J Thorac Cardiovasc Surg 1997;113:1124-1125
© 1997 Mosby, Inc.
Myocardial protection of the hypoxic heart
Bradley S. Allen, MD
Cardiothoracic Surgery Department
University of Illinois at Chicago
Chicago, IL 60612
Reply to the Editor:
Using an in vivo model, we recently demonstrated the superiority of hypocalcemic cardioplegic solutions in protecting the hypoxic neonatal heart. Baker and Olinger have questioned whether these results are transferable to the cyanotic infant, inasmuch as we used a model of acute hypoxia, and chronic cyanosis may allow for the development of compensatory changes. Although this may be a concern, we believe that many similarities exist between the acutely hypoxic animal and the chronically cyanotic infant that make our model of acute hypoxia valid to test cardioplegic solutions. To simulate the chronic adaptive change of erythrocytosis, we gave transfusions to all piglets before hypoxemia. As in the infant with chronic hypoxia, coronary blood flow increases during acute hypoxia to maintain oxygen delivery. This allows ischemia to be avoided, as documented by maintenance of oxygen consumption, lack of lactate production, and preservation of adenosine triphosphate levels. Conversely, the cyanotic infant may become ischemic during periods of stress or exercise, making the chronically hypoxic myocardium more susceptible to a calcium-mediated injury.
1,2 Although Baker and Olinger also questioned the existence of the reoxygenation injury in cyanotic infants, such injury has been demonstrated even in the absence of aortic clamping.
3,
4 Indeed, the reoxygenation injury after acute hypoxia parallels the findings of several investigators after chronic cyanosis.
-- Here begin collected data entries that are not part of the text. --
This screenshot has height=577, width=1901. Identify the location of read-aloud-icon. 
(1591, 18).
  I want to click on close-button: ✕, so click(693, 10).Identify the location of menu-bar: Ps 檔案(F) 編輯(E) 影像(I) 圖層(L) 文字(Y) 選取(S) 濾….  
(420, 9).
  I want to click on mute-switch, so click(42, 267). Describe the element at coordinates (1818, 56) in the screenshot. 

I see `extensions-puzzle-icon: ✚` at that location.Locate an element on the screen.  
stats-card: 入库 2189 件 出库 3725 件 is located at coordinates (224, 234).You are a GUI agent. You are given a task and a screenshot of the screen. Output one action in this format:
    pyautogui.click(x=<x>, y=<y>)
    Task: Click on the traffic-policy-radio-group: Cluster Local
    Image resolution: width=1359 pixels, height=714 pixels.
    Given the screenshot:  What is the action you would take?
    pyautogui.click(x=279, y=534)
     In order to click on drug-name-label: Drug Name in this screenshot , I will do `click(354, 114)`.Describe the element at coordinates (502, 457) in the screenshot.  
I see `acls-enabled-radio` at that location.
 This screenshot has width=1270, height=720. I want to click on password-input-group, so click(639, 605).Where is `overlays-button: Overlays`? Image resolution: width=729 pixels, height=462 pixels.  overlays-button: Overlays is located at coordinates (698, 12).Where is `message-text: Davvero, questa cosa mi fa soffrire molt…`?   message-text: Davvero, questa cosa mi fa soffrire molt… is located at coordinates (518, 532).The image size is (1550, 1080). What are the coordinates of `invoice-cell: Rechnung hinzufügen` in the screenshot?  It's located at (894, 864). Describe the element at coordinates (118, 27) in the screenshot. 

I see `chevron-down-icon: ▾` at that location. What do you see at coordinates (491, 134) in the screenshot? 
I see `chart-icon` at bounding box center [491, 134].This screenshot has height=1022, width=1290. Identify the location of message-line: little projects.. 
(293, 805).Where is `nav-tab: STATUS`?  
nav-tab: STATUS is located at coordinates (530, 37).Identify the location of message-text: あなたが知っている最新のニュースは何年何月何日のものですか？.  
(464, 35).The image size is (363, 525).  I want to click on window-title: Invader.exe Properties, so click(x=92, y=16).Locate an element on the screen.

5,6 Furthermore, as we presented at this years' meeting of the Society of Thoracic Surgeons, using the same biochemical test, we
7 have demonstrated that the reoxygenation injury that occurs in cyanotic infants is reproduced by our model of acute hypoxia. Most important, even if an acute hypoxic stress is not exactly like chronic cyanosis in an infant, it allows one to test cardioplegic solutions in stressed neonatal hearts, which we believe is vital, because most infant hearts are not normal at the time of surgery. Baker
8 also recognized the need for including hypoxic (stressed) hearts in studies of myocardial protection and developed his own model of chronic hypoxia by placing newborn rabbits in 9% oxygen from birth. However, the model does not mimic the clinical setting. Unlike cyanotic infants, these animals intermittently become normoxemic, because they are placed in 21% oxygen for every feeding. Since hypoxia and ischemia both subject the tissue to low levels of oxygen, this exposure to frequent intervals of normoxia may be like ischemic preconditioning, in which multiple periods of ischemia followed by reperfusion alter the myocardium, making it more tolerant to subsequent ischemia. This does not happen to infants with cyanosis and may explain why these authors found an increased tolerance to ischemia after hypoxia, whereas others have shown an opposite effect.
9 The authors used an isolated heart preparation perfused by a buffered Krebs solution and documented improvement in myocardial protection by measuring postischemic myocardial flow. As Deng and colleagues
10 recently reported, the use of postischemic myocardial flow measurements in a crystalloid perfused isolated heart preparation is not valid. In addition, as discussed in our manuscript, numerous differences exist between the isolated heart preparation and the intact animal that may affect myocardial protection. Despite these differences, Baker and Olinger, like us, found that low-calcium cardioplegia was superior in preserving hypoxic hearts. Although we recognize the drawbacks to using an acute hypoxic model, cyanotic preparations are usually unattractive because of their high cost and technical difficulty. However, it is important to remember that hypoxia is very common in the clinical setting and may profoundly alter the effect of cardioplegic solutions. Therefore, despite the inherent problems associated with hypoxic models, we believe they are essential if we are to improve myocardial protection in infants with cyanosis.